_EXERCISES_
1. Answer these questions using the commentary on Proposition D:
(a) Which state agency still enforces strict disclosure requirements for digital asset custodians?
(b) Which three jurisdictions are named as places where engineers, auditors, and legal experts went after leaving the Bay Area?
(c) In what year is Mayor Lurie up for re-election?
2. Reproduce word for word the passage of the commentary on Proposition D running from "This brings me" down to "overhead of compliance.".

_SELECTED EXTRACT_

————————

Let me walk you through the systemic risk. First, consider the data: Proposition D was a local ballot measure. Its defeat does not change California state law, which remains one of the most progressive and heavily regulated environments in the United States. The state's Department of Financial Protection and Innovation (DFPI) still enforces strict disclosure requirements for digital asset custodians. The California Consumer Privacy Act (CCPA) still applies to any Web3 application that collects user data. And the state's capital gains tax—which hits crypto traders particularly hard—remains unchanged. A shift in San Francisco's municipal mood does not patch the state-level vulnerabilities.

Second, examine the network effects. The crypto industry is not just about companies; it is about talent pipelines. Many of the engineers, auditors, and legal experts who drove the 2021 boom have already left the Bay Area for jurisdictions with clearer rules—Singapore, Dubai, or even Wyoming. The buildings remain, but the human capital has migrated. Bringing them back requires more than tax stability; it requires regulatory certainty anchored in law, not political cycles. The United States has failed to provide that certainty at the federal level, and state-level changes are at best a weak layer of security.

Third, look at the alignment of incentives. Mayor Lurie is up for re-election in 2027. The same voters who rejected Proposition D today may demand bold action on housing, homelessness, or public safety tomorrow. To fund those initiatives, the city may need to raise revenue from other sources—perhaps through new fees on tech companies or a local capital gains surcharge. The crypto industry's current celebration is premature; it is reading the logs of a single block without considering the full chain history.

This brings me to the contrarian angle—what the bulls got right. I concede that the defeat of Proposition D is a positive signal for the local business environment. In the short term, companies may delay relocation decisions, and real estate markets may stabilize. There is also a chance that San Francisco's shift catalyzes a "race to the middle" among California cities, each competing to attract tech talent by lowering barriers. If that happens, the crypto ecosystem could benefit from a multi-jurisdictional regulatory arbitrage within the state itself—a kind of local competition that reduces the overhead of compliance.

————————

_RECORDS SUPPLIED_
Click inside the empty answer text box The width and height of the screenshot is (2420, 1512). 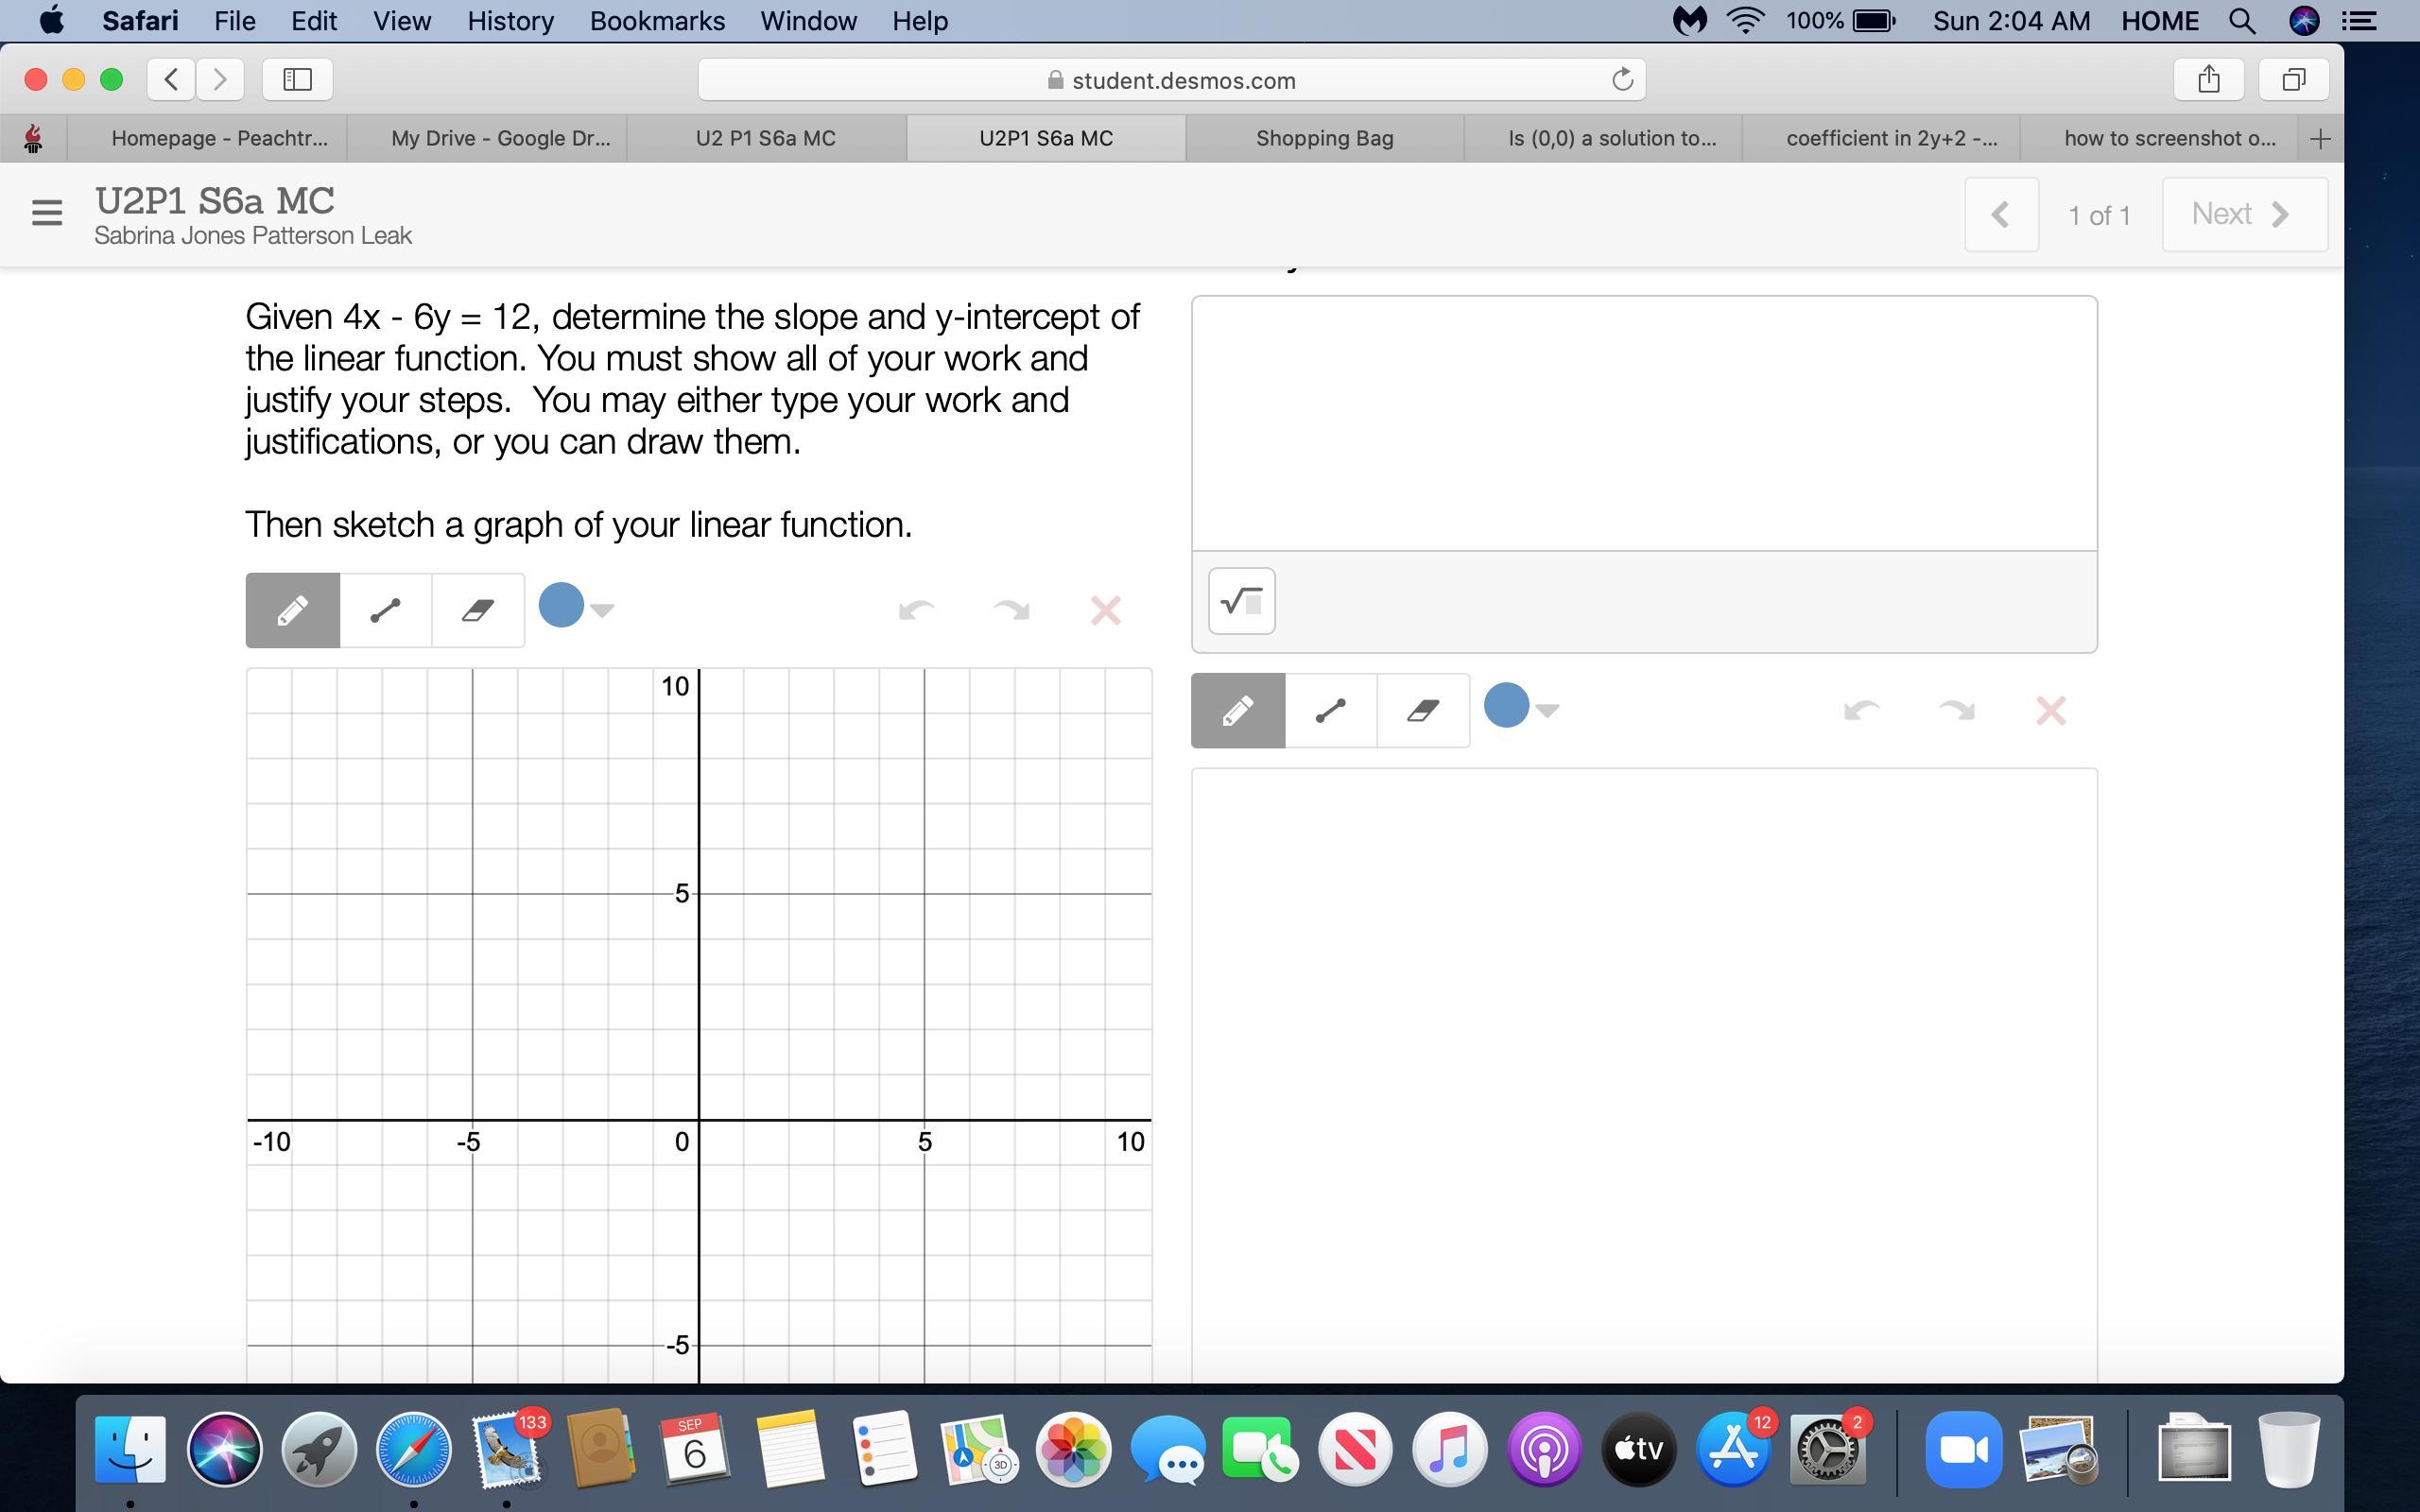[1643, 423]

————————

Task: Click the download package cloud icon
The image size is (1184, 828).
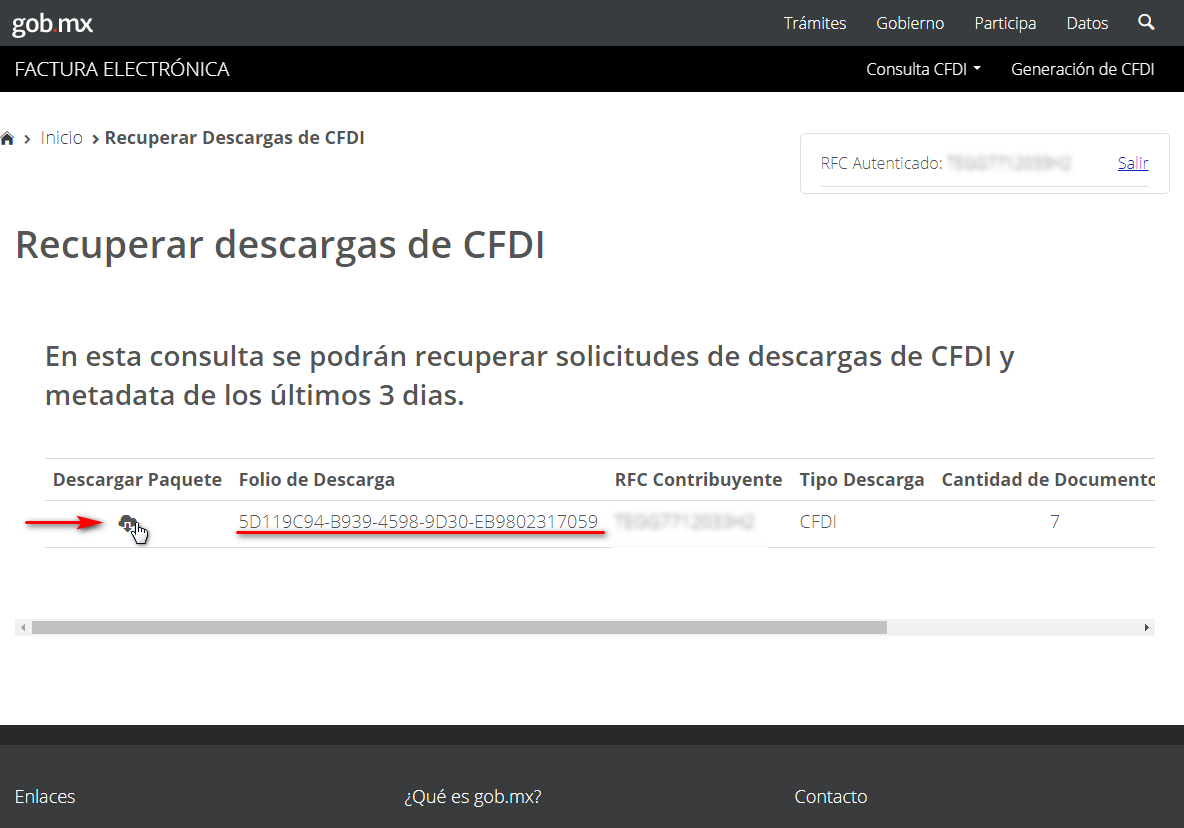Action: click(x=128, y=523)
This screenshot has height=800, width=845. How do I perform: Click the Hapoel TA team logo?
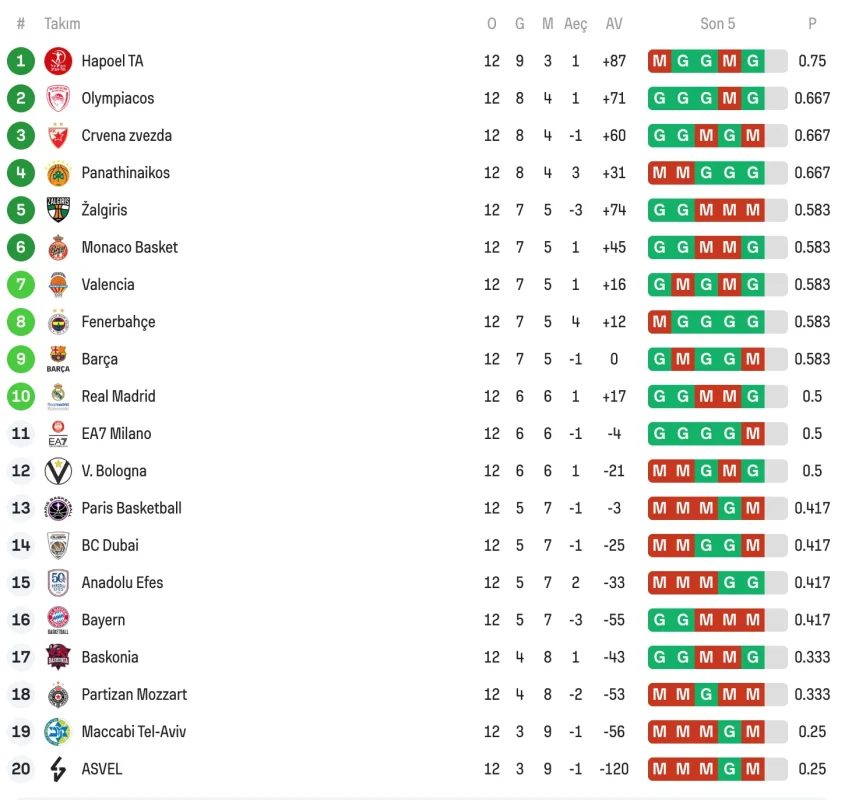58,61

————————

_RESPONSES FOR EACH TASK_
1.
(a) The Department of Financial Protection and Innovation (DFPI)
(b) Singapore, Dubai, and Wyoming
(c) 2027

2.
This brings me to the contrarian angle—what the bulls got right. I concede that the defeat of Proposition D is a positive signal for the local business environment. In the short term, companies may delay relocation decisions, and real estate markets may stabilize. There is also a chance that San Francisco's shift catalyzes a "race to the middle" among California cities, each competing to attract tech talent by lowering barriers. If that happens, the crypto ecosystem could benefit from a multi-jurisdictional regulatory arbitrage within the state itself—a kind of local competition that reduces the overhead of compliance.